### Aim of the task
Find the line with "You are a computer-use" in the entries below, then reproduce it and every line after it down to and including the line with "Instruction: Open the More hamburger menu", exactly.

### Exercise data
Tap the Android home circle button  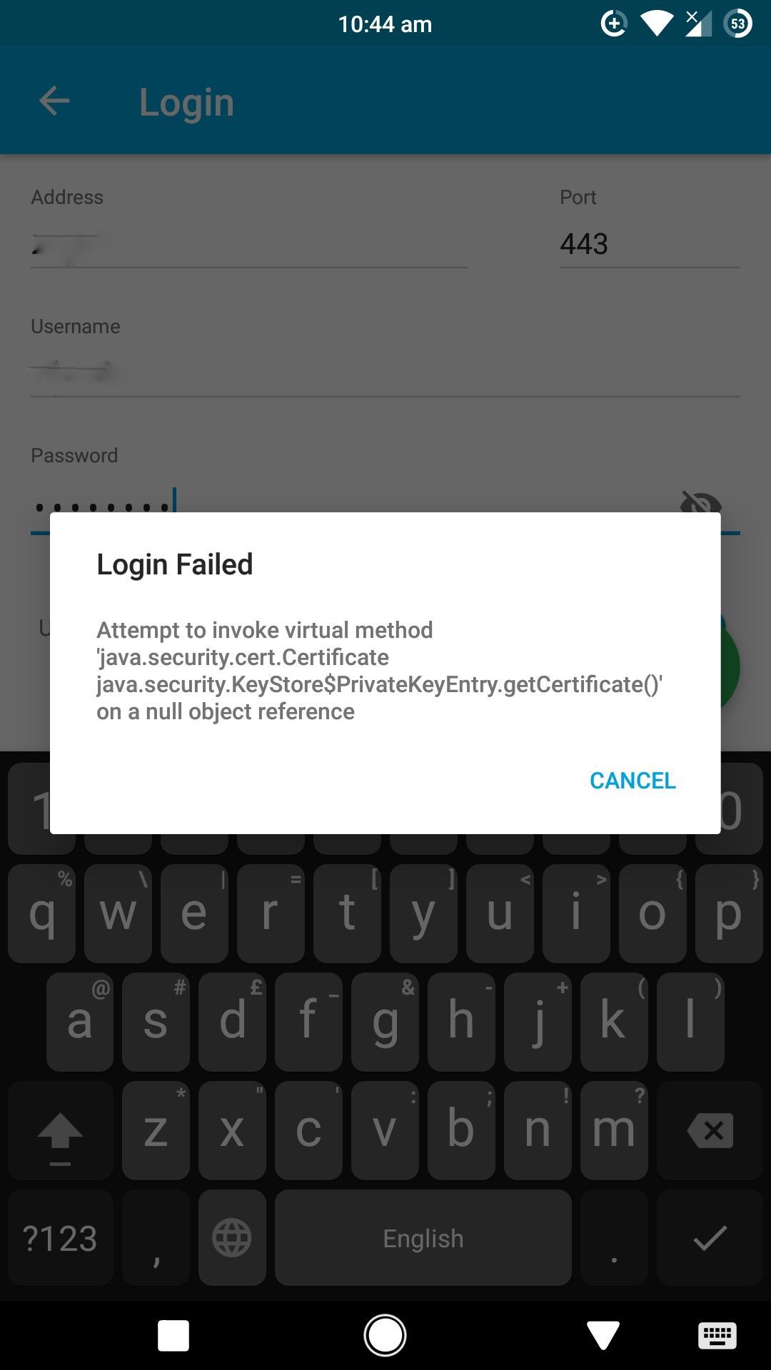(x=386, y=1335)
==
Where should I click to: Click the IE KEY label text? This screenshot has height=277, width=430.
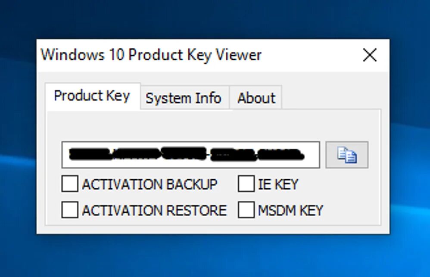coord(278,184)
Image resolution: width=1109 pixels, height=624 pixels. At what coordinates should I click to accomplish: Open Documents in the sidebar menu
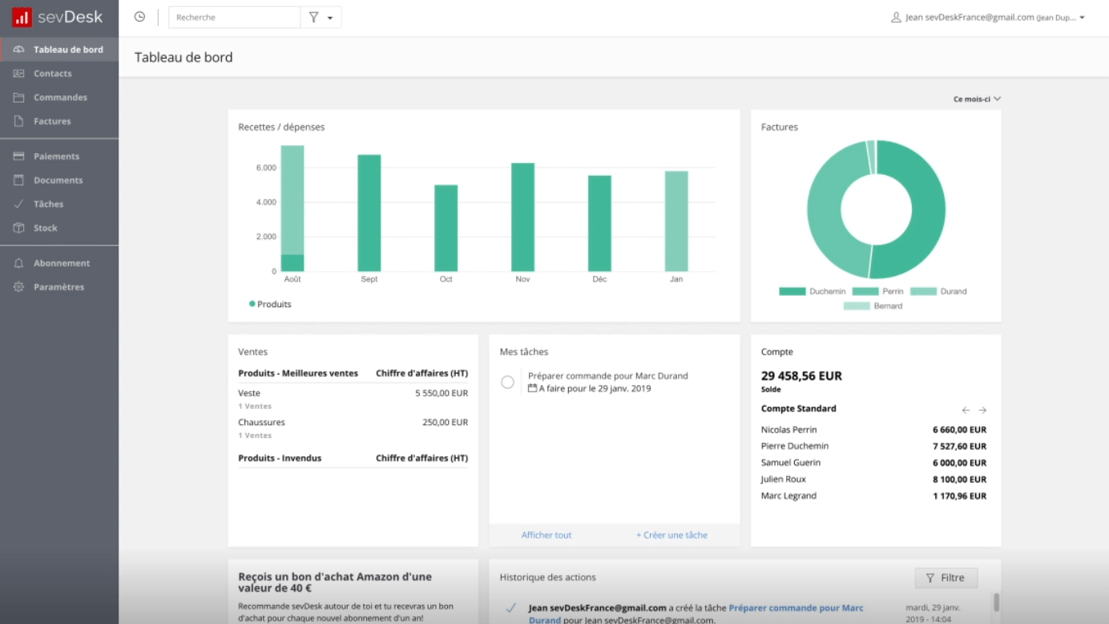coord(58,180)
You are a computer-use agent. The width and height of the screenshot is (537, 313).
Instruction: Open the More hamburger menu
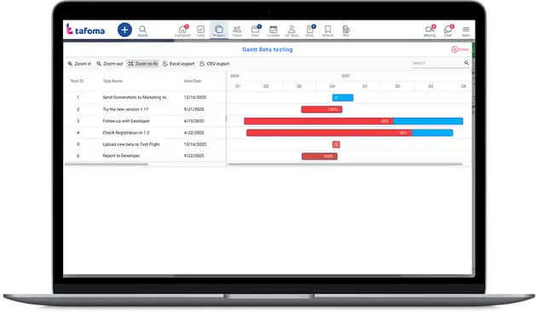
--
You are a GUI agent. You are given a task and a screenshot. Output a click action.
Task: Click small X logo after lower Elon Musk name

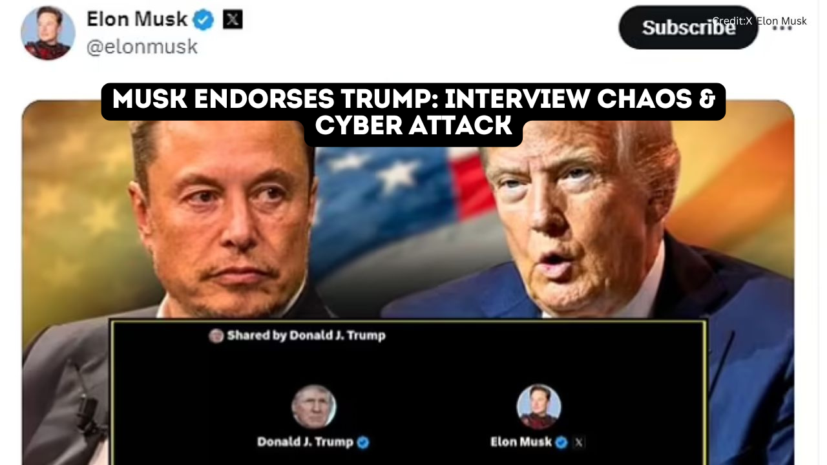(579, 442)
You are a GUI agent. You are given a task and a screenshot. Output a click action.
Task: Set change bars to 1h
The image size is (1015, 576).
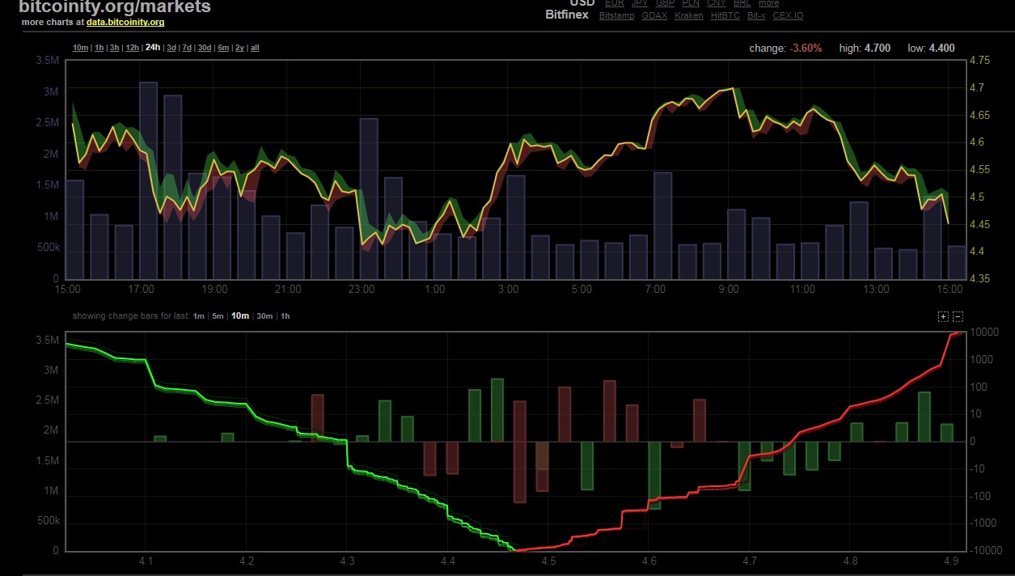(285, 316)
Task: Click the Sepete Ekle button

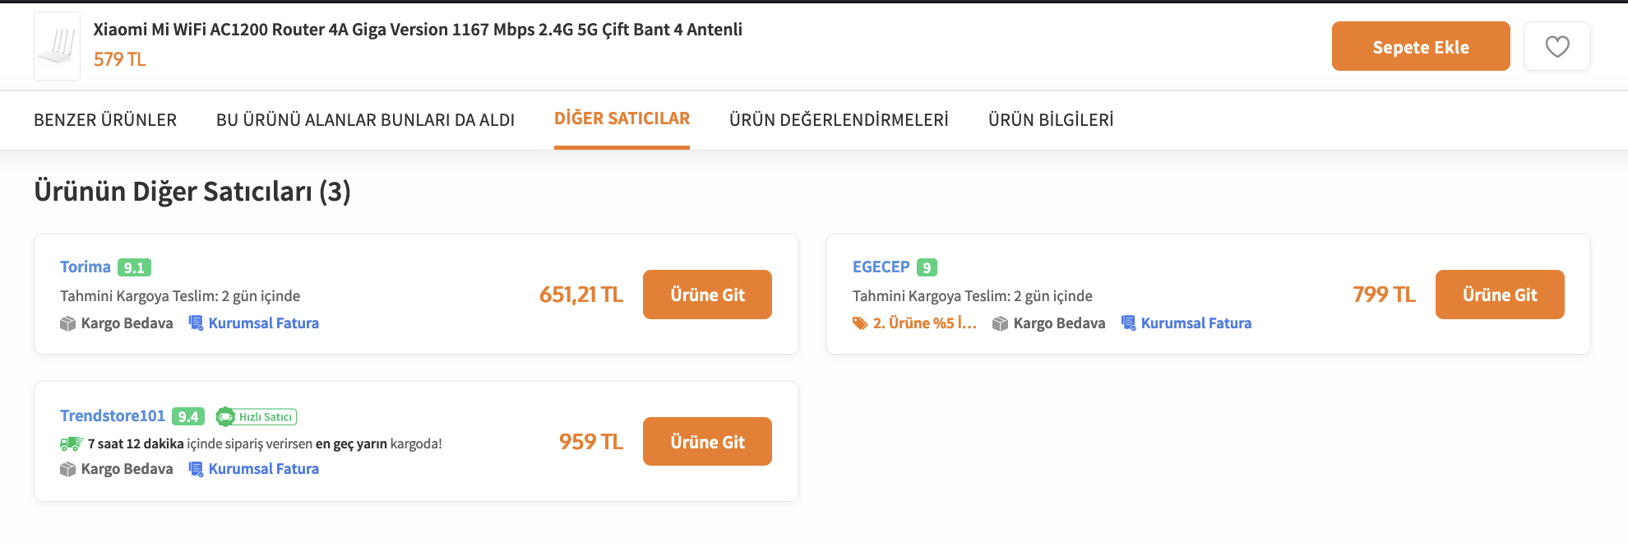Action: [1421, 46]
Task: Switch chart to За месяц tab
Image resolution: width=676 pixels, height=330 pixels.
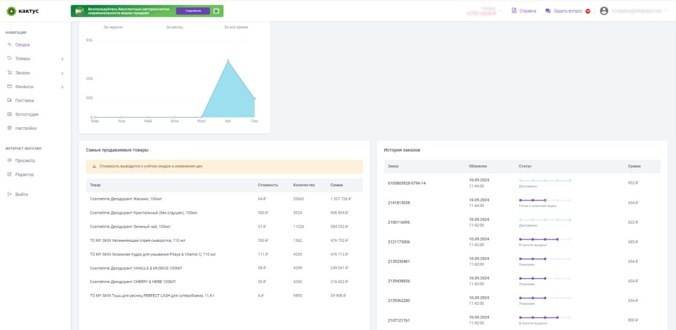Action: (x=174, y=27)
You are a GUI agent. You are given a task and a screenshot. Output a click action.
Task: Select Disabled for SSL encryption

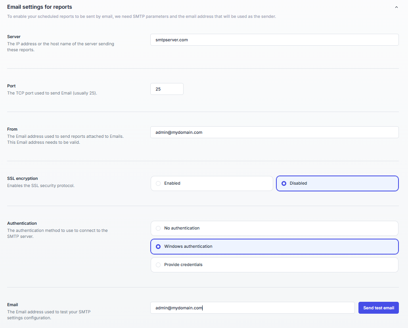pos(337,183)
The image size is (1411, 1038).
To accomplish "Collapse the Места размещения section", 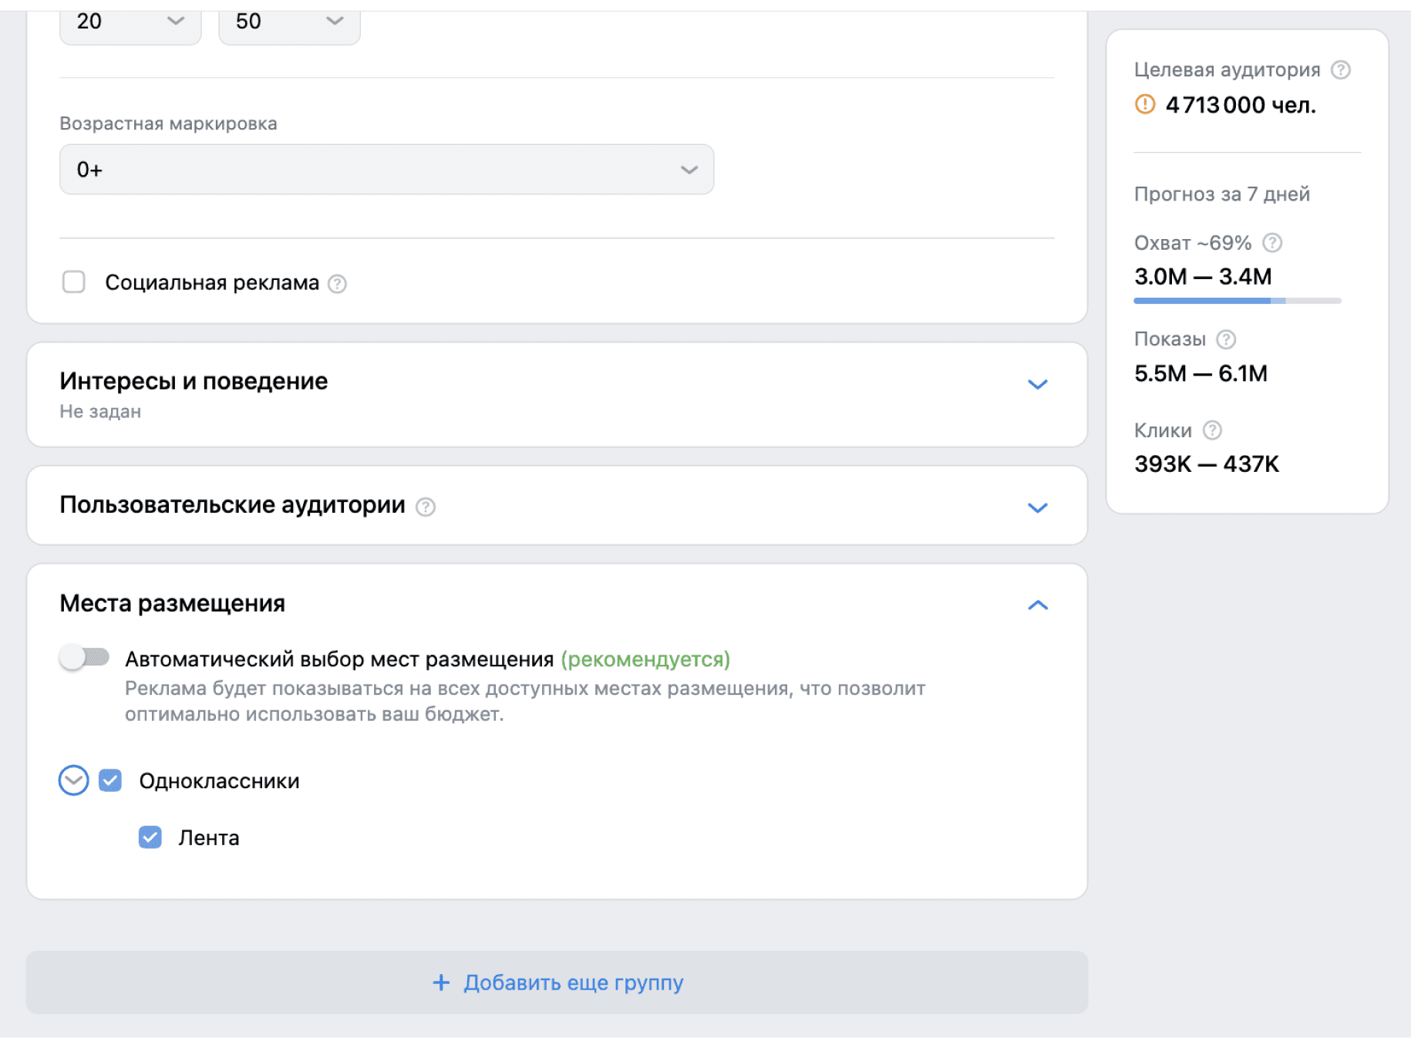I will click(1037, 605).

### Written answer
You are a computer-use agent. The width and height of the screenshot is (537, 313).
Instruction: Open the More hamburger menu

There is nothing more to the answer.